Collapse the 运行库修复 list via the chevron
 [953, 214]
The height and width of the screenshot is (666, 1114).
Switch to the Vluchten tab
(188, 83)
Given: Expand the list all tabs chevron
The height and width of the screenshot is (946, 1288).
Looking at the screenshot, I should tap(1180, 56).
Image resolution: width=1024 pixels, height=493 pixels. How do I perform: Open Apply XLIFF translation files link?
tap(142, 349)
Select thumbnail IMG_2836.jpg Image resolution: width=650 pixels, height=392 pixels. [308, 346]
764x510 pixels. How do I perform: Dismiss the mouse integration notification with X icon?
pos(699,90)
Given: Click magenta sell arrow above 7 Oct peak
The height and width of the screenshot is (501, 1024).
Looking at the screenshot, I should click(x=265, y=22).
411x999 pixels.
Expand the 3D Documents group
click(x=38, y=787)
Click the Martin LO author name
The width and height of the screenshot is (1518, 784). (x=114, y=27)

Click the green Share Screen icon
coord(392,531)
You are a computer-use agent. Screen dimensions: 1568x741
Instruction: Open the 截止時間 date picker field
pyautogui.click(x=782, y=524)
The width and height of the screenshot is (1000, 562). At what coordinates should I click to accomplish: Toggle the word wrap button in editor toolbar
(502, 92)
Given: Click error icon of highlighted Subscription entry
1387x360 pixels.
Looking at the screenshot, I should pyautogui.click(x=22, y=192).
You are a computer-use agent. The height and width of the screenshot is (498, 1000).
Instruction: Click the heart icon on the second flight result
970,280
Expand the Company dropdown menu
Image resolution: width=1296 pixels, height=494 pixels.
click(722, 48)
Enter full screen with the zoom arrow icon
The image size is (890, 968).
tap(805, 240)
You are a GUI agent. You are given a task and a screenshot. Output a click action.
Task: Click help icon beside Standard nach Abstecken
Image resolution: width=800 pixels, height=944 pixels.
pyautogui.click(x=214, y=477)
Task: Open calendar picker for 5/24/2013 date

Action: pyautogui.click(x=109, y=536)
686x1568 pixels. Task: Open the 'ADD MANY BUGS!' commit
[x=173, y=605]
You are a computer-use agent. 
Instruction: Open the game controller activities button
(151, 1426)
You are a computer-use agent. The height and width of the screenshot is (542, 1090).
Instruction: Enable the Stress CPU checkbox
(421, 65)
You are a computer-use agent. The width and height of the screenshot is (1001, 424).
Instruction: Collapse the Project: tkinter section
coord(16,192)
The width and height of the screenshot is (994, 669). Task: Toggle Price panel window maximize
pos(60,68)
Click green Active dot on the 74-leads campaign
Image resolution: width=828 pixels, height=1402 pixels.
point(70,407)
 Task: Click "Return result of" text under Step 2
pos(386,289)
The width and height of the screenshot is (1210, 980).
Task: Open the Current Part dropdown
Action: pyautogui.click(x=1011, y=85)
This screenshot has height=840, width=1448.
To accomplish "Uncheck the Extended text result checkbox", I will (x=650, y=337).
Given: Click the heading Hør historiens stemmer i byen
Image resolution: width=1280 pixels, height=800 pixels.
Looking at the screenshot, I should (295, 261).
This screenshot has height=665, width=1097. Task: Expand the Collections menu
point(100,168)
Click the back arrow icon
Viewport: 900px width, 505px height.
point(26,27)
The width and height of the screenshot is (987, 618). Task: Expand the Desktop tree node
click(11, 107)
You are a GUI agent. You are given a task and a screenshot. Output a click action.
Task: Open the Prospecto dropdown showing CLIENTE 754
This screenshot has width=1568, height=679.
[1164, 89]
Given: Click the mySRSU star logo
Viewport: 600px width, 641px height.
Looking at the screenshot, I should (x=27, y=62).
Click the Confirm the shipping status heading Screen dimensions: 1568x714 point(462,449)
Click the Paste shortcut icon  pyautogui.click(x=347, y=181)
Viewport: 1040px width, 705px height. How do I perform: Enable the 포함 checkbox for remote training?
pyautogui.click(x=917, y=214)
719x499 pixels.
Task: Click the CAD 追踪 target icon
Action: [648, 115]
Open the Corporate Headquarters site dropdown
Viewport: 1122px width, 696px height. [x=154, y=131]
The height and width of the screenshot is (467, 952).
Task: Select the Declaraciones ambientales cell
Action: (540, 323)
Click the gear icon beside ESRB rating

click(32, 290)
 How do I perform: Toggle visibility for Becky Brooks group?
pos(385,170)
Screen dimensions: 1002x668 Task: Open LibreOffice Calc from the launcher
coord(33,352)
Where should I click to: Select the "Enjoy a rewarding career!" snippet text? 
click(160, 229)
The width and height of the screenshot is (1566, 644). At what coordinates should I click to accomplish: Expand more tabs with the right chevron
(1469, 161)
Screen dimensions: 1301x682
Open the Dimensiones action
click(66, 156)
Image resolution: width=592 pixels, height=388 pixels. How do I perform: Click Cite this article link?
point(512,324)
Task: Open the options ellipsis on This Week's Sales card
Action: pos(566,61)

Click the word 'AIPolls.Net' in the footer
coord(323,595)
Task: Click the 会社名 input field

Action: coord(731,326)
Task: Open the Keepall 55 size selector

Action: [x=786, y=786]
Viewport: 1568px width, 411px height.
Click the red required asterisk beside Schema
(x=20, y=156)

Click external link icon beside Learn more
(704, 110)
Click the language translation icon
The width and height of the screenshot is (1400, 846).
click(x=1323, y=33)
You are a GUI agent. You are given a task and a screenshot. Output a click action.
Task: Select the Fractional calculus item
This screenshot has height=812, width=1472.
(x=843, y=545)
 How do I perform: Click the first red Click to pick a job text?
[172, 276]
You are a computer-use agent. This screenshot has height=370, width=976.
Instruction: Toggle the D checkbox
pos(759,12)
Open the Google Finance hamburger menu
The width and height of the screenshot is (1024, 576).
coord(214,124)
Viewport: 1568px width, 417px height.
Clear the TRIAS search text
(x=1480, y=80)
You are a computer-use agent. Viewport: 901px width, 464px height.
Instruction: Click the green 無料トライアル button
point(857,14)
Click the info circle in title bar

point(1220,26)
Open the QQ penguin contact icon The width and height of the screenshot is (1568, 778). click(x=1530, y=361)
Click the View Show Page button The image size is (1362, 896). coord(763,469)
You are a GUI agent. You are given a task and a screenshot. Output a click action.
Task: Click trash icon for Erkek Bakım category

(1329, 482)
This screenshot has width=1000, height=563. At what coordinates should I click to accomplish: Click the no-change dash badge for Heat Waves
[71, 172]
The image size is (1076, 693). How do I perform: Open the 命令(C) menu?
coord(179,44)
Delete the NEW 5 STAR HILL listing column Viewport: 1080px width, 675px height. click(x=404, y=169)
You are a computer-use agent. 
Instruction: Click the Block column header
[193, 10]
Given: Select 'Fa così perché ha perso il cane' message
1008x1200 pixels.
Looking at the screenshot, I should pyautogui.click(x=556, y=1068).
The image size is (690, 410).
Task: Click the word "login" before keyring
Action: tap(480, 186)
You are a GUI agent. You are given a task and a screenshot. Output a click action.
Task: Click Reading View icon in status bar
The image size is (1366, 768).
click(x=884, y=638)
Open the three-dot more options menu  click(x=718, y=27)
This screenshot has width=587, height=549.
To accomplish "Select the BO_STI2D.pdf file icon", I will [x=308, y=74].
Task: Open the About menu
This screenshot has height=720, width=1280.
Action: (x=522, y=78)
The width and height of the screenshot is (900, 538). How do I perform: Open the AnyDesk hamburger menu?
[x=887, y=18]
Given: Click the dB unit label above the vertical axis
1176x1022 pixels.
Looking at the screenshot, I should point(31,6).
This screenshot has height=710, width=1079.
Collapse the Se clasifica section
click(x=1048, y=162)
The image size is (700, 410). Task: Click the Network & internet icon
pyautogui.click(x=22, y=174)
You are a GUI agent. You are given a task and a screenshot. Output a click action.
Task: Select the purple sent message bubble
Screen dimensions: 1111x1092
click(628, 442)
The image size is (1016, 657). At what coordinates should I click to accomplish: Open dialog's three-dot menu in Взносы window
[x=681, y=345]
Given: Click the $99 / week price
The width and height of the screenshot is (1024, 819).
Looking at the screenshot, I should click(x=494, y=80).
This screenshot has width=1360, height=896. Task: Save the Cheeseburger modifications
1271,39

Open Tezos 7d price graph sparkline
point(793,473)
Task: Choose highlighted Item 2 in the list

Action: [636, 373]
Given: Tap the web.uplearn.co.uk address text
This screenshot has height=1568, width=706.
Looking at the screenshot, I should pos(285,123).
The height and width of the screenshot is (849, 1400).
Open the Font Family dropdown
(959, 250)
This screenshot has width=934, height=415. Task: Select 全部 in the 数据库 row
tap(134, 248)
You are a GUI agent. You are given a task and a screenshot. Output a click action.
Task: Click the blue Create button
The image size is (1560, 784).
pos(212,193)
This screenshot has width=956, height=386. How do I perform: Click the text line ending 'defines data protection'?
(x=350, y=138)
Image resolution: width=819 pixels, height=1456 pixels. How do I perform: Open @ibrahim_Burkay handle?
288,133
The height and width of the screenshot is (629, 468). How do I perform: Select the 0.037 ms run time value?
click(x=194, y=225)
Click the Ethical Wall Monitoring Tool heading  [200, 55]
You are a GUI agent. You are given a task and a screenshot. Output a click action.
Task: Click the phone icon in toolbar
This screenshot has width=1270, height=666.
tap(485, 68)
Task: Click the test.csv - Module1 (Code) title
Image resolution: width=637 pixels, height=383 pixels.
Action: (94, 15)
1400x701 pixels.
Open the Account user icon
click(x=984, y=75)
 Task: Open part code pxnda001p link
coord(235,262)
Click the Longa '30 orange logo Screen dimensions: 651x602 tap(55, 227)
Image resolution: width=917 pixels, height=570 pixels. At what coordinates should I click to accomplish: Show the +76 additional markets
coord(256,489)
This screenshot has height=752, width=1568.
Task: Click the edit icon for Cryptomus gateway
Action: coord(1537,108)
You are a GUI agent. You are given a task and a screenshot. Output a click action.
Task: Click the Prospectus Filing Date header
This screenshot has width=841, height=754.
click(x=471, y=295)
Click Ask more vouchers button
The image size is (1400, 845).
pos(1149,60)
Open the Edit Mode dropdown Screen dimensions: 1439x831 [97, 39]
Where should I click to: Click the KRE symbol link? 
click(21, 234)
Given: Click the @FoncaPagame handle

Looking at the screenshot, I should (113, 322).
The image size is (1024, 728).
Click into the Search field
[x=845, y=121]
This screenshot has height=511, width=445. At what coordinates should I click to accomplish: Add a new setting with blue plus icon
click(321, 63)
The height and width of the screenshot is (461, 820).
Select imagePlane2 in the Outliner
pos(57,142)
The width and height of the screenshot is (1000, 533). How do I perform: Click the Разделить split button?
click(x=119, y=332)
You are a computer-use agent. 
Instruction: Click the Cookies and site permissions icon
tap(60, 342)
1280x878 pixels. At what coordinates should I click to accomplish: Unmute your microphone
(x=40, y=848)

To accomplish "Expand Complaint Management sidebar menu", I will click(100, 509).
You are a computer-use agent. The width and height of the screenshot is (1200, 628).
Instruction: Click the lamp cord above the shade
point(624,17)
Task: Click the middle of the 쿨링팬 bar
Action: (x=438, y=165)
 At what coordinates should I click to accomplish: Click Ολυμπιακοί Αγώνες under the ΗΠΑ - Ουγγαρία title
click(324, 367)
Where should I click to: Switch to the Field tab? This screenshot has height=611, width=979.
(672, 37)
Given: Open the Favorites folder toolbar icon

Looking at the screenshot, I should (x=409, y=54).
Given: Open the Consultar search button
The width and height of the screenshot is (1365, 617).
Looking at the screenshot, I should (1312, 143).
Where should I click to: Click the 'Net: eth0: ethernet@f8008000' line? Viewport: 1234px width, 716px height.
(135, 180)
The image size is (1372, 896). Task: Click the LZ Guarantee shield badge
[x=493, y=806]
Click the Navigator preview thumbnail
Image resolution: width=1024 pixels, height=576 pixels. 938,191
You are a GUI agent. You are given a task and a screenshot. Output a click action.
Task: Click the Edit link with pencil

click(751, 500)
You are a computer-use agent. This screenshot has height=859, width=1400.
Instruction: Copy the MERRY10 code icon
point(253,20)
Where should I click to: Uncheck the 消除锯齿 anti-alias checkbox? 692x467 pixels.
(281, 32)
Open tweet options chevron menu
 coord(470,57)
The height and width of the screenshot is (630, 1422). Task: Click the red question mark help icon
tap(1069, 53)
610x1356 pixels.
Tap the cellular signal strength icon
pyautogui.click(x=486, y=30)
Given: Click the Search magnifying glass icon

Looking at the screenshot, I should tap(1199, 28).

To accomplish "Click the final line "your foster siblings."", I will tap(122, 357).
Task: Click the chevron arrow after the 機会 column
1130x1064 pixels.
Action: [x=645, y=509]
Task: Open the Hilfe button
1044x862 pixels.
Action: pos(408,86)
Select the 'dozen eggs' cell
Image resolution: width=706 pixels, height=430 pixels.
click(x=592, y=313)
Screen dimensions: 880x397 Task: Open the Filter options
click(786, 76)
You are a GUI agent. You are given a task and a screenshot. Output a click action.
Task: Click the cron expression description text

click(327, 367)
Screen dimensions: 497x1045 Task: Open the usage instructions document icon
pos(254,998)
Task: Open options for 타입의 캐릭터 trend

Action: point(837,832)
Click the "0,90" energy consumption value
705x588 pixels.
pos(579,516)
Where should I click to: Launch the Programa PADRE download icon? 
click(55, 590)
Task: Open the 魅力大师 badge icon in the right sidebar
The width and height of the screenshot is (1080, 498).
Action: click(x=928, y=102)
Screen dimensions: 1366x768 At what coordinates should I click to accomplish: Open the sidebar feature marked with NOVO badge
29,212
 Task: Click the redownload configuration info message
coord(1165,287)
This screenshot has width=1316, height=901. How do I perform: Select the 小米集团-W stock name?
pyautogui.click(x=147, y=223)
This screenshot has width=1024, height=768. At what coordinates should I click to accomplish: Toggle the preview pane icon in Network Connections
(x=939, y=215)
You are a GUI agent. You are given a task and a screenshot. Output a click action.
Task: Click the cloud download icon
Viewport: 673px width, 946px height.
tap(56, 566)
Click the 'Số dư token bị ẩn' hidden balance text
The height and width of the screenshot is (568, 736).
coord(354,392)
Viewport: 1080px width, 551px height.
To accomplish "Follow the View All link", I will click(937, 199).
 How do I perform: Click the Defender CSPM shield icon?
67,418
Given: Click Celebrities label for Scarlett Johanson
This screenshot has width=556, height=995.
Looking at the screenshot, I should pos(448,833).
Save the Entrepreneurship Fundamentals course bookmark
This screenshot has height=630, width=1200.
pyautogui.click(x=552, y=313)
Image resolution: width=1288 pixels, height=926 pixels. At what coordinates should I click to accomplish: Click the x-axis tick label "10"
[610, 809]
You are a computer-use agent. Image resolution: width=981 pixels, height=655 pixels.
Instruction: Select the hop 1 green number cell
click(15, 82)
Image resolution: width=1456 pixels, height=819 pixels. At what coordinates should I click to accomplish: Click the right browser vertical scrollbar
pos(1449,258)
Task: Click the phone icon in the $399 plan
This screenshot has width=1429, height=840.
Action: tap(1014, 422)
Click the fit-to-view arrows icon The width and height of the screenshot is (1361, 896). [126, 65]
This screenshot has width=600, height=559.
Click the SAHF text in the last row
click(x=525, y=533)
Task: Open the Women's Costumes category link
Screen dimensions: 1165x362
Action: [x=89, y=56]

-----

Pick out every line of the listing containing the word "computer", and show those lines.

You are a computer-use agent. Screen dimensions: 1568x741
You are a computer-use agent. The height and width of the screenshot is (498, 1000).
You are a computer-use agent. 
You are a computer-use agent. The height and width of the screenshot is (542, 1090).
You are a computer-use agent. The width and height of the screenshot is (1001, 424).
You are a computer-use agent. This screenshot has height=370, width=976.
You are a computer-use agent. Viewport: 901px width, 464px height.
You are a computer-use agent. 
You are a computer-use agent. 
You are a computer-use agent. The width and height of the screenshot is (1200, 628).
You are a computer-use agent. This screenshot has height=859, width=1400.
You are a computer-use agent. Image resolution: width=981 pixels, height=655 pixels.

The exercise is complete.